- About this task
For each line below that contains the string "Road", copy that line.

☆ ☆ ☆ ☆

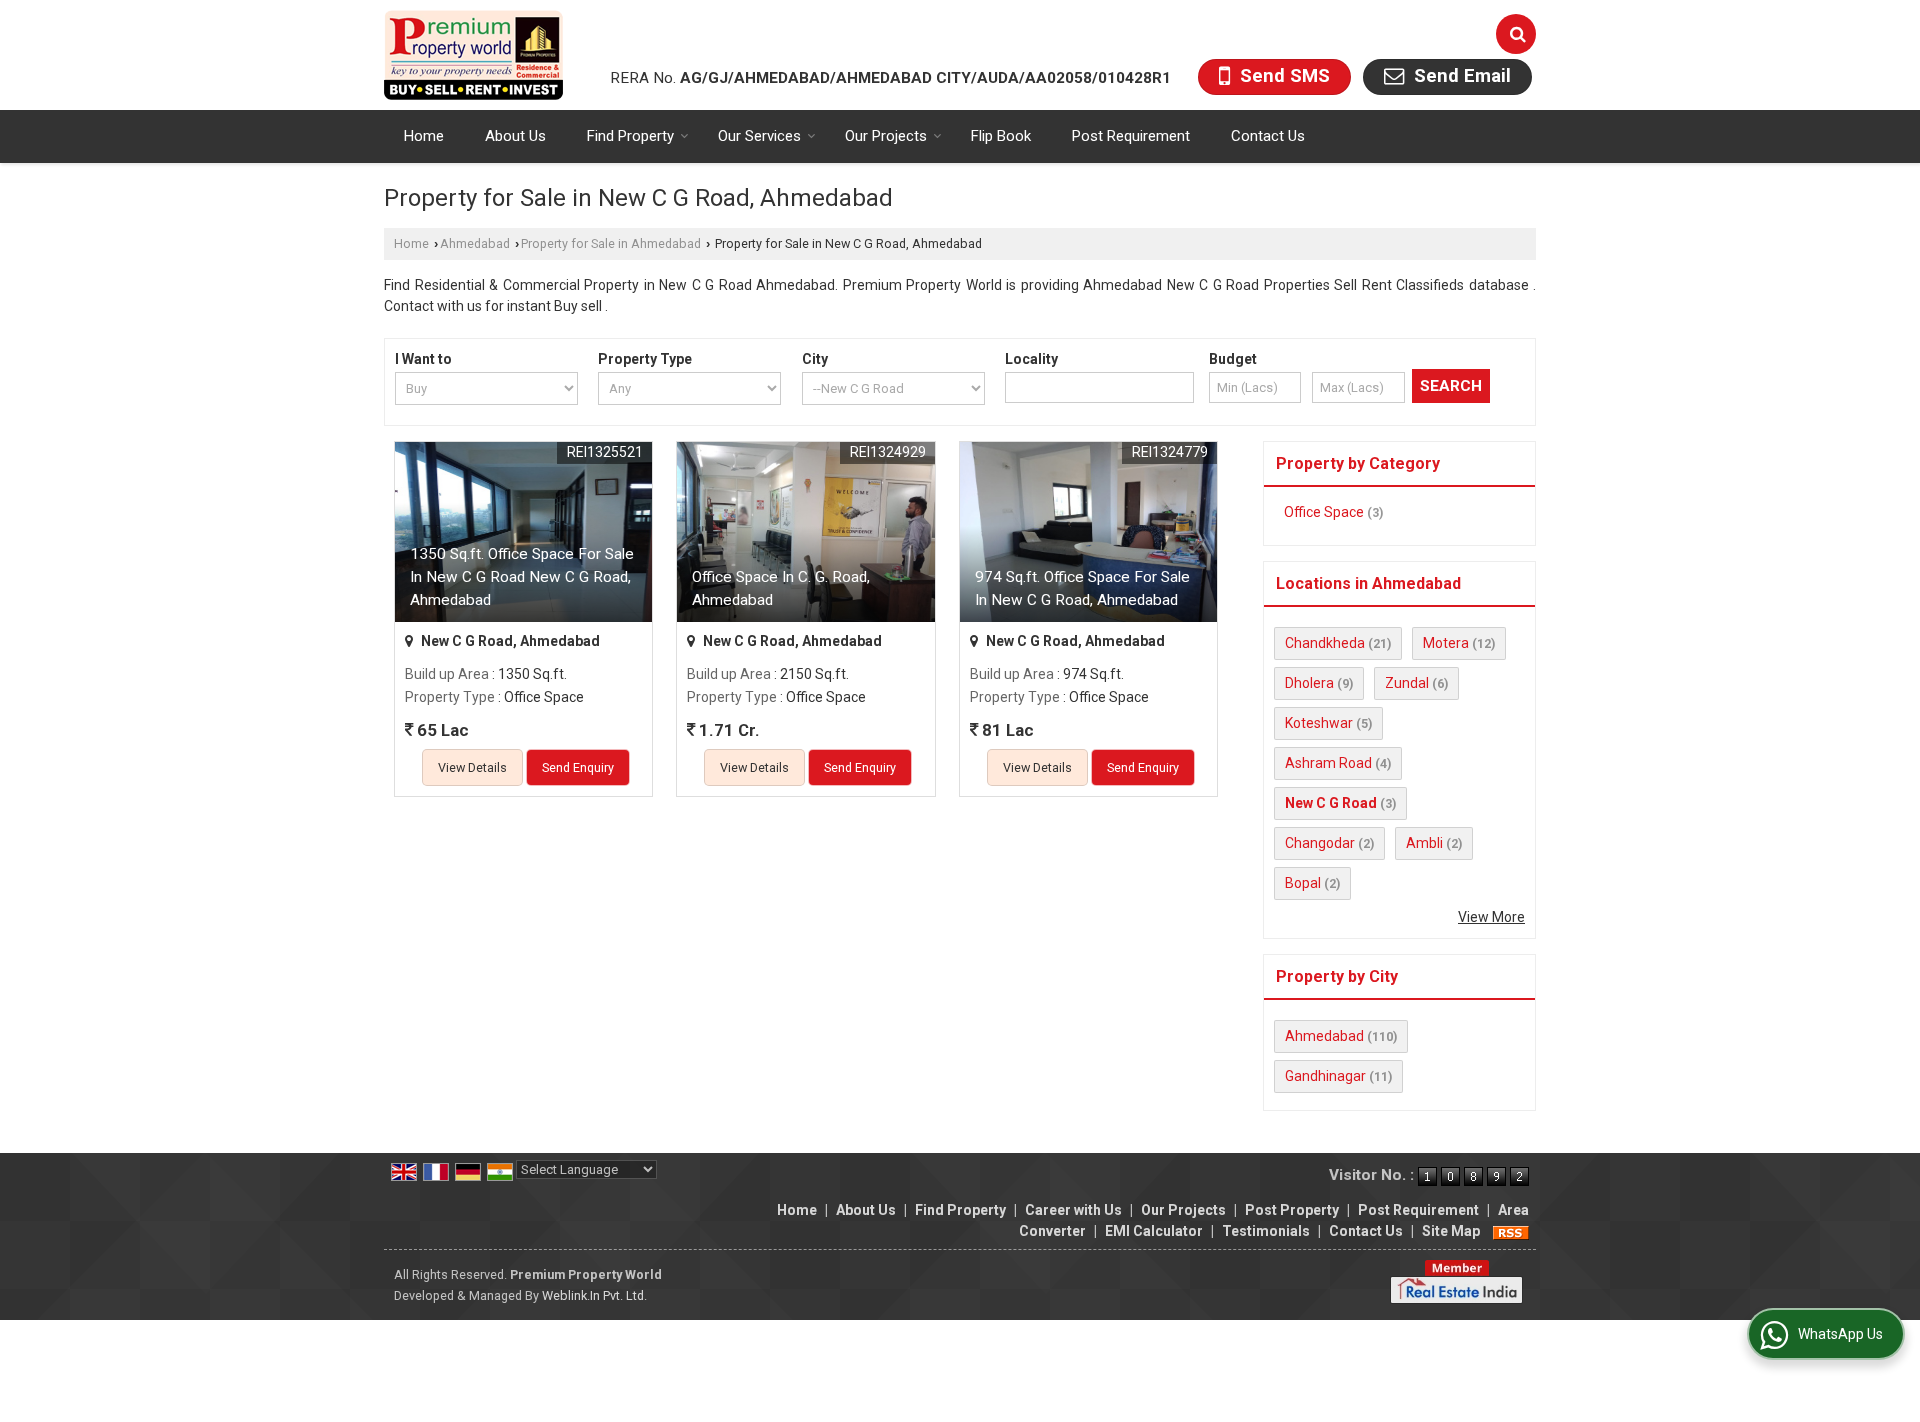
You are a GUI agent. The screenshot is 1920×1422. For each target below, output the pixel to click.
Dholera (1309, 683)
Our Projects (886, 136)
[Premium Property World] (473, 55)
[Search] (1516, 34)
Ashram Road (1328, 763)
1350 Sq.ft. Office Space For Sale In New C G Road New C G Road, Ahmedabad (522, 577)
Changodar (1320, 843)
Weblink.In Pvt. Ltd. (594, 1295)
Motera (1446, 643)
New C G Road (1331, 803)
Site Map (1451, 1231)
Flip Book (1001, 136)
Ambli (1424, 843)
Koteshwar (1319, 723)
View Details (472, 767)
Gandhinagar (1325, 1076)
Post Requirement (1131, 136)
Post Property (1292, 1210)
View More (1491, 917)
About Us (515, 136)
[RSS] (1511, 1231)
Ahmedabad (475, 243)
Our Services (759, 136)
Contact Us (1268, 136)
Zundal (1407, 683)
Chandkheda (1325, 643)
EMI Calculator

☆ ☆ ☆ ☆

- Exercise solution
Ashram Road (1328, 763)
1350 Sq.ft. Office Space For Sale In New C G Road New C G Road, Ahmedabad (522, 577)
New C G Road (1331, 803)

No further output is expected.